━━━━━ Excerpt ━━━━━
Hopefully a easy question: in v12 the IDP supports SP requests for logout through Redirect and Post. I see this in the idP metdata 'SingleLogoutService ResponseLocation='options for HTTP-POST & HTTP-Redirect are present. We also support BIG IP v11.5.3, in the idP metadata and no HTTP-Redirect. Can we configure this somewhere in later versions (HTTP-Redirect) or is this only available in later releases? Unfortunately the attached SP only supports REDIRECT and SOAP. Before going down another rabbit hole of making changes on the SP I'm hoping there is a quick solution on the F5 (besides updating versions in the immediate term, but well overdue). Appreciate any help, as I'm still really new to BIG IP. Thanks in advance.
━━━━━
• _Task brief_: Translate into Spanish this sentence from the forum post on BIG-IP logout: "Unfortunately the attached SP only supports REDIRECT and SOAP."
━━━━━ Supplied entries ━━━━━
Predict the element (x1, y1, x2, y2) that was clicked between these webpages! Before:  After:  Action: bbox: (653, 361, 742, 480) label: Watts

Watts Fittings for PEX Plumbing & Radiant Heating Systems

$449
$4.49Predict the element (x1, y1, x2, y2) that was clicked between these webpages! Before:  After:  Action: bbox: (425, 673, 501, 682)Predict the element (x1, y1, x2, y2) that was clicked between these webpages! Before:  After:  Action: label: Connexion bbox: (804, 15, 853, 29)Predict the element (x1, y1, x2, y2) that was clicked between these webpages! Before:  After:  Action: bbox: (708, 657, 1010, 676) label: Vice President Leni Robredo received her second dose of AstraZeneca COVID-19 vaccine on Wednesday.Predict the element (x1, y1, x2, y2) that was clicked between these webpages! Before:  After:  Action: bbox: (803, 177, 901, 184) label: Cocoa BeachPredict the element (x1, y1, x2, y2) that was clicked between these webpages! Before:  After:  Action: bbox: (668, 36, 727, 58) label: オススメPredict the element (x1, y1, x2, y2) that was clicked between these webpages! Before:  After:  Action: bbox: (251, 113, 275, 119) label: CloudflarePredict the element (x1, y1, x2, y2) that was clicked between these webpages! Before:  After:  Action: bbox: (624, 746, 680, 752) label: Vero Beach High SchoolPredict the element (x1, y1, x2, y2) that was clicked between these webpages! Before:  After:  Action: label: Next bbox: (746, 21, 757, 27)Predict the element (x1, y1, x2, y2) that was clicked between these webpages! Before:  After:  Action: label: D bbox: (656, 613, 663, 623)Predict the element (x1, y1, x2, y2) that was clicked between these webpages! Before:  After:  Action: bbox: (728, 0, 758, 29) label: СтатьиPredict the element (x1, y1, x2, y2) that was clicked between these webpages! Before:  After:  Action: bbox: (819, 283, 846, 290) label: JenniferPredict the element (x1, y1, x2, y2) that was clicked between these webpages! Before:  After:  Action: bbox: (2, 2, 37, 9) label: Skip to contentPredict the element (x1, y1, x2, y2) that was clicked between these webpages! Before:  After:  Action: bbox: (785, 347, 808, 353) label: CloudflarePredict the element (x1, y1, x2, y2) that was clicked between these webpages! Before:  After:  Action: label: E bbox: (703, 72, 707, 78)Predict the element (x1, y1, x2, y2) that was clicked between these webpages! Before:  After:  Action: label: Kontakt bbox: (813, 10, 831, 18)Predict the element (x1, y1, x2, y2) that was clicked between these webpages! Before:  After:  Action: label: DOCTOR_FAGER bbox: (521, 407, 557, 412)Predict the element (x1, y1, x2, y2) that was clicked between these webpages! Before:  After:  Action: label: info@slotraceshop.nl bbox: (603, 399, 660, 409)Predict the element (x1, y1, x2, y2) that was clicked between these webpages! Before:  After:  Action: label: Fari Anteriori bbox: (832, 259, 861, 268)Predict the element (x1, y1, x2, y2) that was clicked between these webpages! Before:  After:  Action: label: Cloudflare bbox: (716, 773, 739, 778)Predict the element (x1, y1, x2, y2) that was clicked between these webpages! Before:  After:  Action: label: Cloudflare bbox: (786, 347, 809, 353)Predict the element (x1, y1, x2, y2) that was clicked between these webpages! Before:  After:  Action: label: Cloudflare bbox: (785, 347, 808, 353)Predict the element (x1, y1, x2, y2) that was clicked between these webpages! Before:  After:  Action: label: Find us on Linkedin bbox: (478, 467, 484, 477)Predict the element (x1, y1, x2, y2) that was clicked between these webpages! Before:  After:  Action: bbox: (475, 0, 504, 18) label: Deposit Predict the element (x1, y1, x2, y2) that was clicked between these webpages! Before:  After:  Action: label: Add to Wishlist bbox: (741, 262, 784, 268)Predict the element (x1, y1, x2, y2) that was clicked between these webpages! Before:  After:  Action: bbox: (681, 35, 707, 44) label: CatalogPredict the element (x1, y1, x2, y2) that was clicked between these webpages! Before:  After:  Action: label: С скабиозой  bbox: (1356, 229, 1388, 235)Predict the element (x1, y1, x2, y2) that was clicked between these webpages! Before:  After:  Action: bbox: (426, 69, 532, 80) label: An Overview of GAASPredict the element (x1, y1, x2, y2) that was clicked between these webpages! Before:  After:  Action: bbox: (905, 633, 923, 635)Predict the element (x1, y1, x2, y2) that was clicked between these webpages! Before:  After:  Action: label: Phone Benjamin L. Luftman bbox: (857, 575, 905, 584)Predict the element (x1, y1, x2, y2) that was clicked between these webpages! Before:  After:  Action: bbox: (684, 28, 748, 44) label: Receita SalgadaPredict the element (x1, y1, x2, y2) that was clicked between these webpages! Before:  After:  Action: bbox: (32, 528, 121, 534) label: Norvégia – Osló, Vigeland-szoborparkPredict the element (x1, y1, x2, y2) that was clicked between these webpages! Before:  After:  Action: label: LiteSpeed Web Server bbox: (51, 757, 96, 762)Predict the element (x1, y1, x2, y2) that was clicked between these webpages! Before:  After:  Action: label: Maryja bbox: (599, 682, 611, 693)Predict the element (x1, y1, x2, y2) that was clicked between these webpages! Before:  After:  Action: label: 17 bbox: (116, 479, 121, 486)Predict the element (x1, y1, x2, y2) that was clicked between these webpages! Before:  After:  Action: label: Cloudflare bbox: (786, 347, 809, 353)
━━━━━
• _Task answer_: Lamentablemente, el SP vinculado solo admite REDIRECT y SOAP.